(Screenshot grounding data)
□ □ □

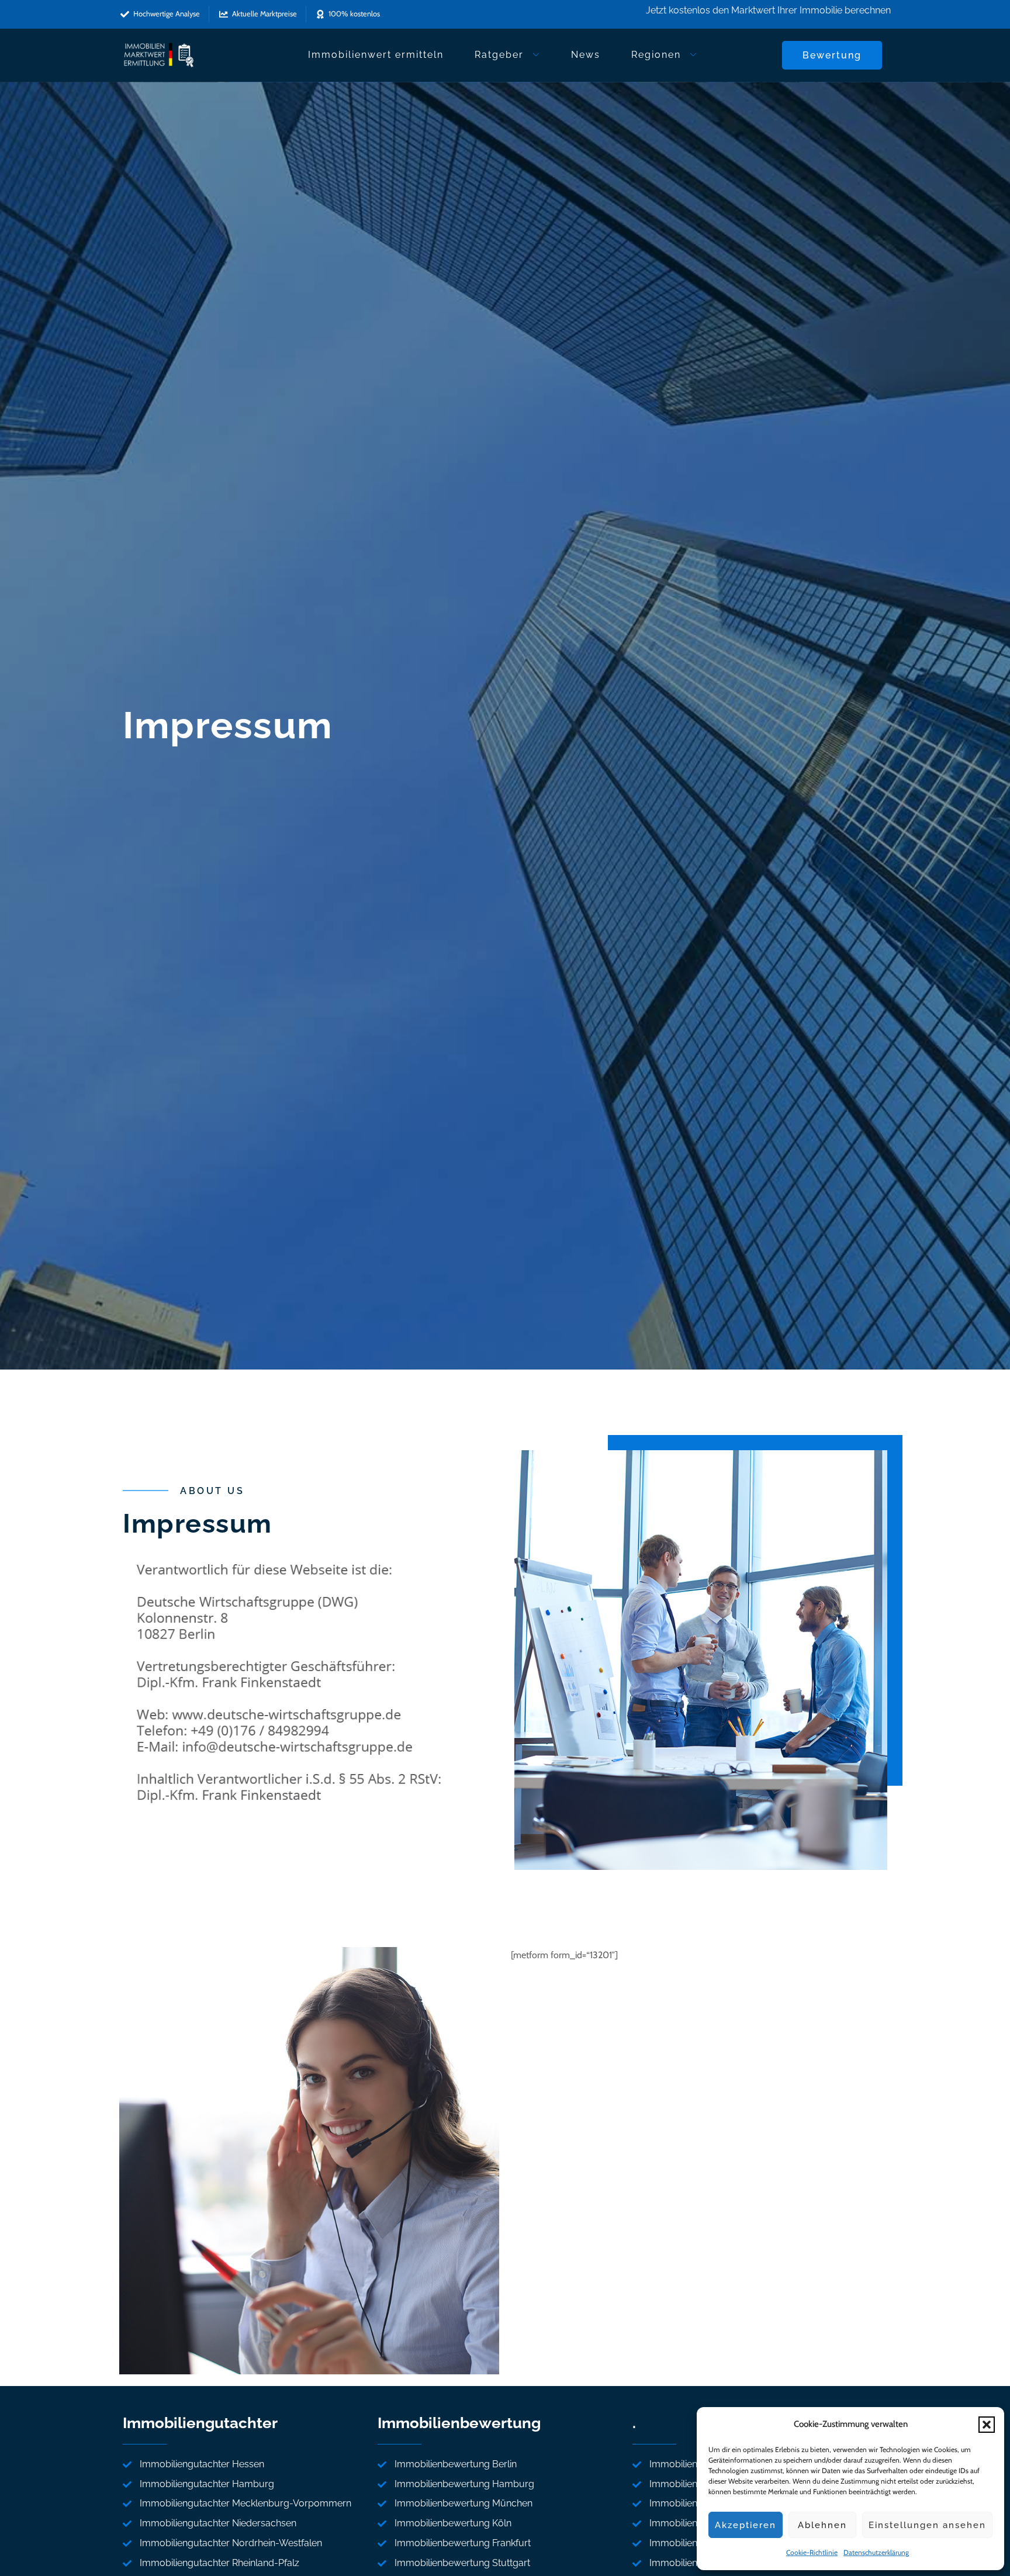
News (585, 54)
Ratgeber (499, 54)
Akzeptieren (745, 2525)
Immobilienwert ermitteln (376, 54)
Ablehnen (822, 2525)
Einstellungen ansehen (927, 2525)
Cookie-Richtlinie (812, 2552)
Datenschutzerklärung (876, 2552)
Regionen (656, 54)
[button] (986, 2424)
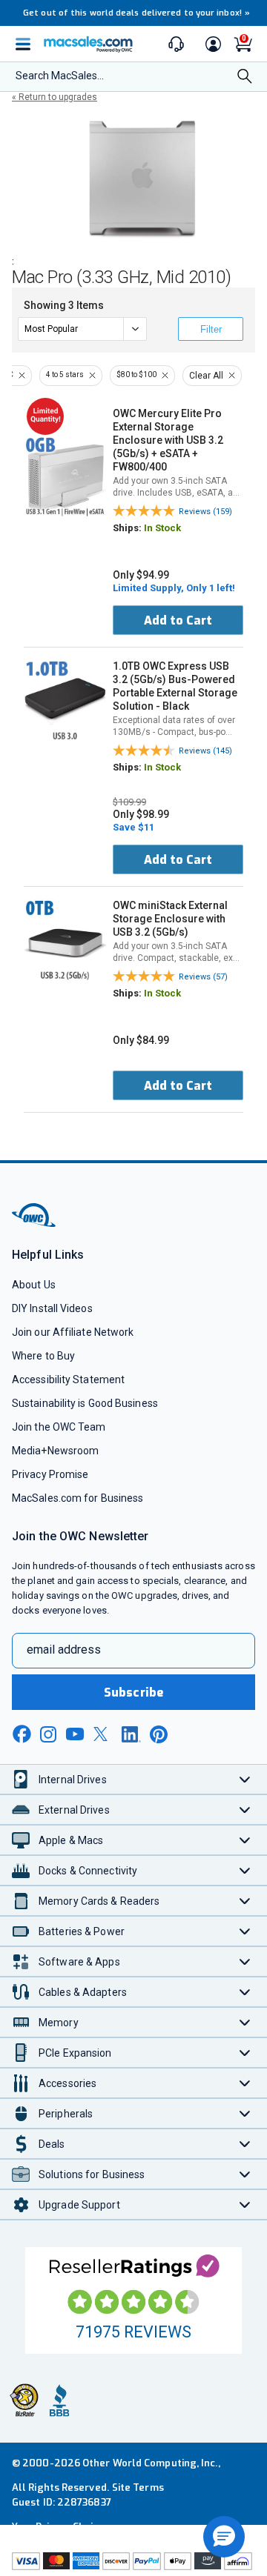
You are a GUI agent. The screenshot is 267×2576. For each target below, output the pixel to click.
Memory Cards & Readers (99, 1901)
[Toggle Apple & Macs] (245, 1840)
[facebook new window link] (21, 1734)
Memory (59, 2022)
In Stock (162, 527)
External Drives (74, 1810)
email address (64, 1650)
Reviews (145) (205, 751)
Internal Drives (73, 1779)
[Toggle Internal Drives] (245, 1779)
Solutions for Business (92, 2174)
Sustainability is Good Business (85, 1403)
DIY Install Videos (52, 1308)
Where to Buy (43, 1356)
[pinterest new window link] (159, 1734)
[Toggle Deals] (245, 2143)
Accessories (67, 2083)
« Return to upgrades (54, 97)
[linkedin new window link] (131, 1734)
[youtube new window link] (75, 1734)
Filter (211, 329)
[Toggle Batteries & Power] (245, 1931)
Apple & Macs (71, 1840)
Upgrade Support (79, 2205)
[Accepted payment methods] (133, 2563)
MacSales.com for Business (77, 1498)
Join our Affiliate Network (73, 1332)
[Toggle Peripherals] (245, 2113)
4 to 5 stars (65, 374)
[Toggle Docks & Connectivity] (245, 1870)
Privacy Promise (50, 1474)
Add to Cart (178, 620)
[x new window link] (103, 1734)
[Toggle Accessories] (245, 2083)
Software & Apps (79, 1962)
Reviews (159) (205, 511)
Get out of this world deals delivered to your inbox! (136, 13)
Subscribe (133, 1692)
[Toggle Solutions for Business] (245, 2174)
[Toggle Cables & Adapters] (245, 1991)
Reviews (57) (203, 977)
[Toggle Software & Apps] (245, 1961)
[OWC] (35, 1224)
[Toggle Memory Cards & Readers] (245, 1900)
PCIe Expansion (75, 2053)
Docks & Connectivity (88, 1871)
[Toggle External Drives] (245, 1809)
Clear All (206, 375)
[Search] (244, 77)
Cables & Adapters (83, 1992)
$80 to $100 (136, 374)
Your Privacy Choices (61, 2526)
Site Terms (138, 2487)
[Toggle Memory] (245, 2022)
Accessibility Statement (68, 1379)
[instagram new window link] (48, 1734)
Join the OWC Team (59, 1427)
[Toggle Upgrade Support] (245, 2204)
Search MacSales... (60, 75)
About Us (34, 1285)
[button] (224, 2536)
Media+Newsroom (55, 1451)
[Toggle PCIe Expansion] (245, 2052)
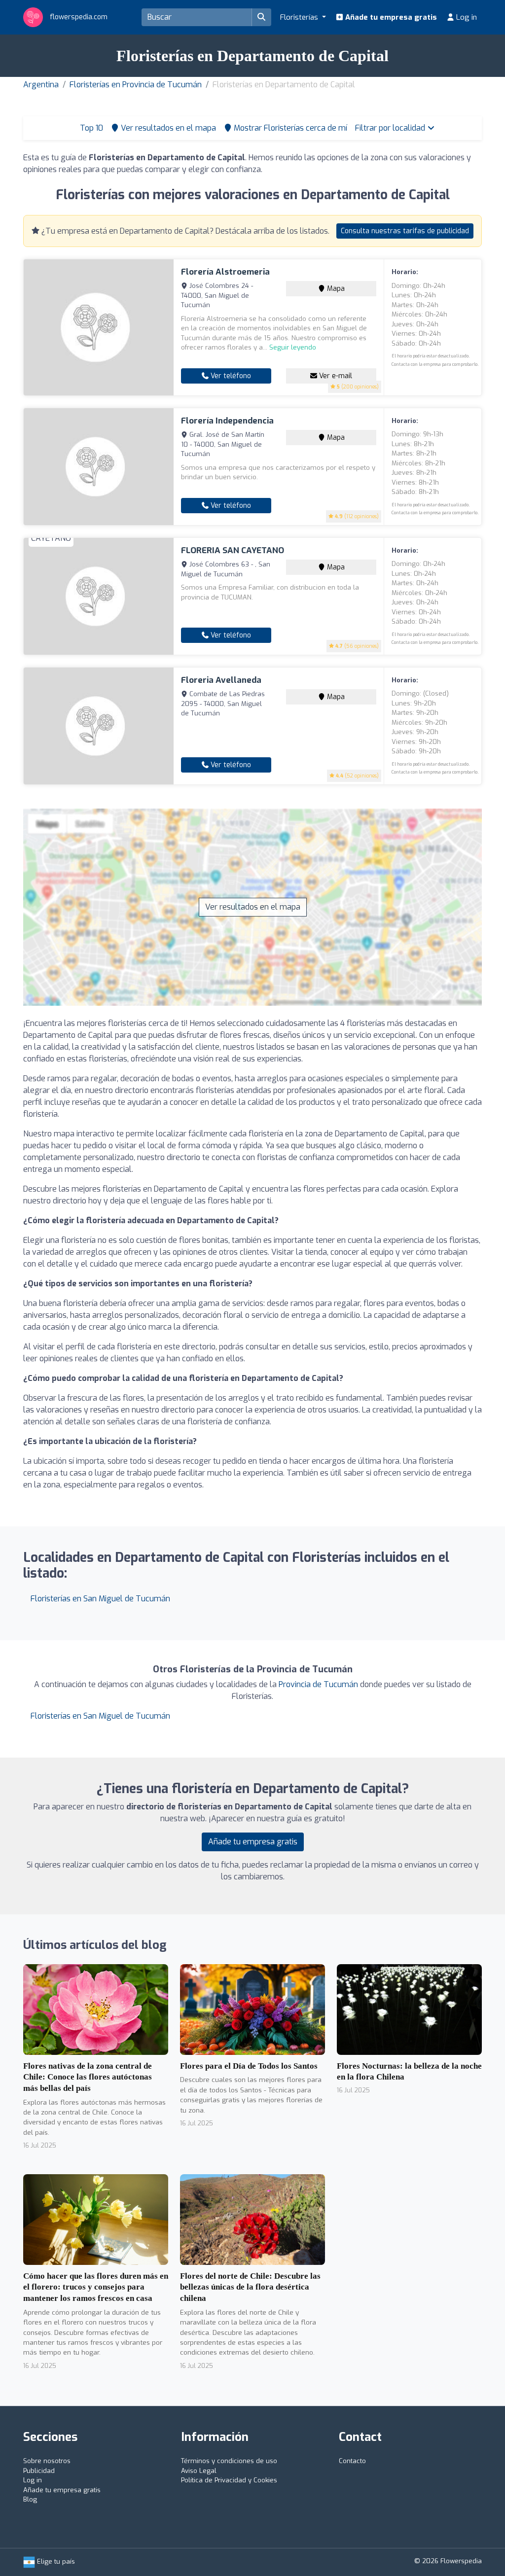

□ □ □

What you are asked to do => Look above for the line with "Solutions for Business (92, 2174)" and the line with "4 to 5 stars (65, 374)". Retype those two lines and every line between them exactly, adding nothing.

Exercise result =>
Solutions for Business (92, 2174)
Sustainability is Good Business (85, 1403)
DIY Install Videos (52, 1308)
Where to Buy (43, 1356)
[pinterest new window link] (159, 1734)
[Toggle Deals] (245, 2143)
Accessories (67, 2083)
« Return to upgrades (54, 97)
[linkedin new window link] (131, 1734)
[youtube new window link] (75, 1734)
Filter (211, 329)
[Toggle Batteries & Power] (245, 1931)
Apple & Macs (71, 1840)
Upgrade Support (79, 2205)
[Accepted payment methods] (133, 2563)
MacSales.com for Business (77, 1498)
Join our Affiliate Network (73, 1332)
[Toggle Peripherals] (245, 2113)
4 to 5 stars (65, 374)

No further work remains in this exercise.